◆ What the task requires ◆
Keep only those lines of the records that include the string "menu".

Stored records

********************

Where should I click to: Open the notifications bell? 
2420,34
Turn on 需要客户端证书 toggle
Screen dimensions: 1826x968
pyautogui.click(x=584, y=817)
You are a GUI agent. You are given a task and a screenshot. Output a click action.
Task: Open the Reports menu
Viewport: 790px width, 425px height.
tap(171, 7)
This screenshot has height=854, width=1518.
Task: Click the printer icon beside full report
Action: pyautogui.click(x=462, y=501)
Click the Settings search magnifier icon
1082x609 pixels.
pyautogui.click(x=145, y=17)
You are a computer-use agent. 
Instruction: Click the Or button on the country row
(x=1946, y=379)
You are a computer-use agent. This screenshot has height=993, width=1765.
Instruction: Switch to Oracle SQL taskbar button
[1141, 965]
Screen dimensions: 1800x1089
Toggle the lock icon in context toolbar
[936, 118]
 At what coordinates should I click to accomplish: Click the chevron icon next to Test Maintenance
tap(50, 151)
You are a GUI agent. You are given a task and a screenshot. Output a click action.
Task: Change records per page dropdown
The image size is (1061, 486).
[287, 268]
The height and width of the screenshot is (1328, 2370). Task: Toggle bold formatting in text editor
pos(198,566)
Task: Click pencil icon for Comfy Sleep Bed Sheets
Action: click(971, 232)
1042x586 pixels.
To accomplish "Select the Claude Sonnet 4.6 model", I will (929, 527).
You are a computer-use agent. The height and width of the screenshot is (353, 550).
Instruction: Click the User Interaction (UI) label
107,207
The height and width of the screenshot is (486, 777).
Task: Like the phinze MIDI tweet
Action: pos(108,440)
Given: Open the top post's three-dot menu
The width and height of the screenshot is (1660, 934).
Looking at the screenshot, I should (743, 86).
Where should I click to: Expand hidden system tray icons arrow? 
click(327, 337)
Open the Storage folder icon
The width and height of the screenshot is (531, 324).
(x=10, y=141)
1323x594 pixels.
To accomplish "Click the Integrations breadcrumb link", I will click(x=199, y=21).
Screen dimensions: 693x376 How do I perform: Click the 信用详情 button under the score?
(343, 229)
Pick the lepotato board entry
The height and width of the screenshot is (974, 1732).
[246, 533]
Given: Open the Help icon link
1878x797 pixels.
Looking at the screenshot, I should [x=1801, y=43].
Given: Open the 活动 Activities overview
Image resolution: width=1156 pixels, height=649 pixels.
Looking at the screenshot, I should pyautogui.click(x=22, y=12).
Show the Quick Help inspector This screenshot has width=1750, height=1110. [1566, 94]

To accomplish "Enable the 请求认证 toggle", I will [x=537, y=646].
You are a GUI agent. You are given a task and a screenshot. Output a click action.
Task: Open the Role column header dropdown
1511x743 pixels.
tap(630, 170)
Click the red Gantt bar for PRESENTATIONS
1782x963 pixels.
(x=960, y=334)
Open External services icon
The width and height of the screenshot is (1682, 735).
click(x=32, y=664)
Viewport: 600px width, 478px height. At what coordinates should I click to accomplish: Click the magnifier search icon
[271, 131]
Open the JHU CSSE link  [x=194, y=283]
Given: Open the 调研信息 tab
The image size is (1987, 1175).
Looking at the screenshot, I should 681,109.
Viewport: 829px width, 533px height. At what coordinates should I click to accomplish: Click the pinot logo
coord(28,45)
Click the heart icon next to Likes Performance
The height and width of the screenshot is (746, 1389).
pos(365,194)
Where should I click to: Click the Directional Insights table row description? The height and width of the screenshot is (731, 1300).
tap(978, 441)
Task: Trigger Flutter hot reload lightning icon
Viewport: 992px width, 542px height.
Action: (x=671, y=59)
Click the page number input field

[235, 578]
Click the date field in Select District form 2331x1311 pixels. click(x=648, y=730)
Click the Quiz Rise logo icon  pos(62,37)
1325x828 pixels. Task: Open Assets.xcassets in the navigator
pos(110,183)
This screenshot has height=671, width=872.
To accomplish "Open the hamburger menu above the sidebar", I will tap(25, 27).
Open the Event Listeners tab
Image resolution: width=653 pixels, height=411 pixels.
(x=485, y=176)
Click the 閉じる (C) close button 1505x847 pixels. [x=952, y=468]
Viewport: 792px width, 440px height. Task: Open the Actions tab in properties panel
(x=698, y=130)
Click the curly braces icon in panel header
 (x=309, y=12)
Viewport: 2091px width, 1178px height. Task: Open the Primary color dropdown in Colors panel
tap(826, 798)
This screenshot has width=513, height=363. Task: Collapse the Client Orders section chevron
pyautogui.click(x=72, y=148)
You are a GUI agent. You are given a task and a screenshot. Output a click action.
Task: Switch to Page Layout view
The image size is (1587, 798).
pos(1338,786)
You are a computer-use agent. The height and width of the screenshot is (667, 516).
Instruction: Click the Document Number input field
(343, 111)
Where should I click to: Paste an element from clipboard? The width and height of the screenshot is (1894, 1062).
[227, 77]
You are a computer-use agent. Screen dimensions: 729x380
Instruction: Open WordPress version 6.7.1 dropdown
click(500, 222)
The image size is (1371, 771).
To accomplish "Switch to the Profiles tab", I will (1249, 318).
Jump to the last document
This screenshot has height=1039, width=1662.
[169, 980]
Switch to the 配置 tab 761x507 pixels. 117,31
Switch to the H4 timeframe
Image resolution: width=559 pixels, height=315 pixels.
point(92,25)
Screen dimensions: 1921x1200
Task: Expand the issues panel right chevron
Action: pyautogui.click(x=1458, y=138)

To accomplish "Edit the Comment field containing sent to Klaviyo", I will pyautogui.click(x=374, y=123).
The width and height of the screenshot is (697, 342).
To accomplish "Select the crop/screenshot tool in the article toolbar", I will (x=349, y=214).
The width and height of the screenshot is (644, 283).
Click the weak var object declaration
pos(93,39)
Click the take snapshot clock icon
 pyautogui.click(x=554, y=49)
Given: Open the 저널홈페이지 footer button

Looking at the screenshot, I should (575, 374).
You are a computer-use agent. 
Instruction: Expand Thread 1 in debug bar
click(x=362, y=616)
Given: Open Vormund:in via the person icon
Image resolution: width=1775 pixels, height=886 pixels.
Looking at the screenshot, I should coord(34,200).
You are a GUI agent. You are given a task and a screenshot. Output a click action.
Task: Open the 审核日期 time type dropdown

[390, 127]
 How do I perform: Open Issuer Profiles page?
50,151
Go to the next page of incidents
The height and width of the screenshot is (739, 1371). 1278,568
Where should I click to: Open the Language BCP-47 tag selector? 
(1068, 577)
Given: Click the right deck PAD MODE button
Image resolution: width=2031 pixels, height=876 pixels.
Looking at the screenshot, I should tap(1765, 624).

********************

◆ Written response ◆
Task: Open the Reports menu
Given: Open the top post's three-dot menu
To accomplish "Open the hamburger menu above the sidebar", I will tap(25, 27).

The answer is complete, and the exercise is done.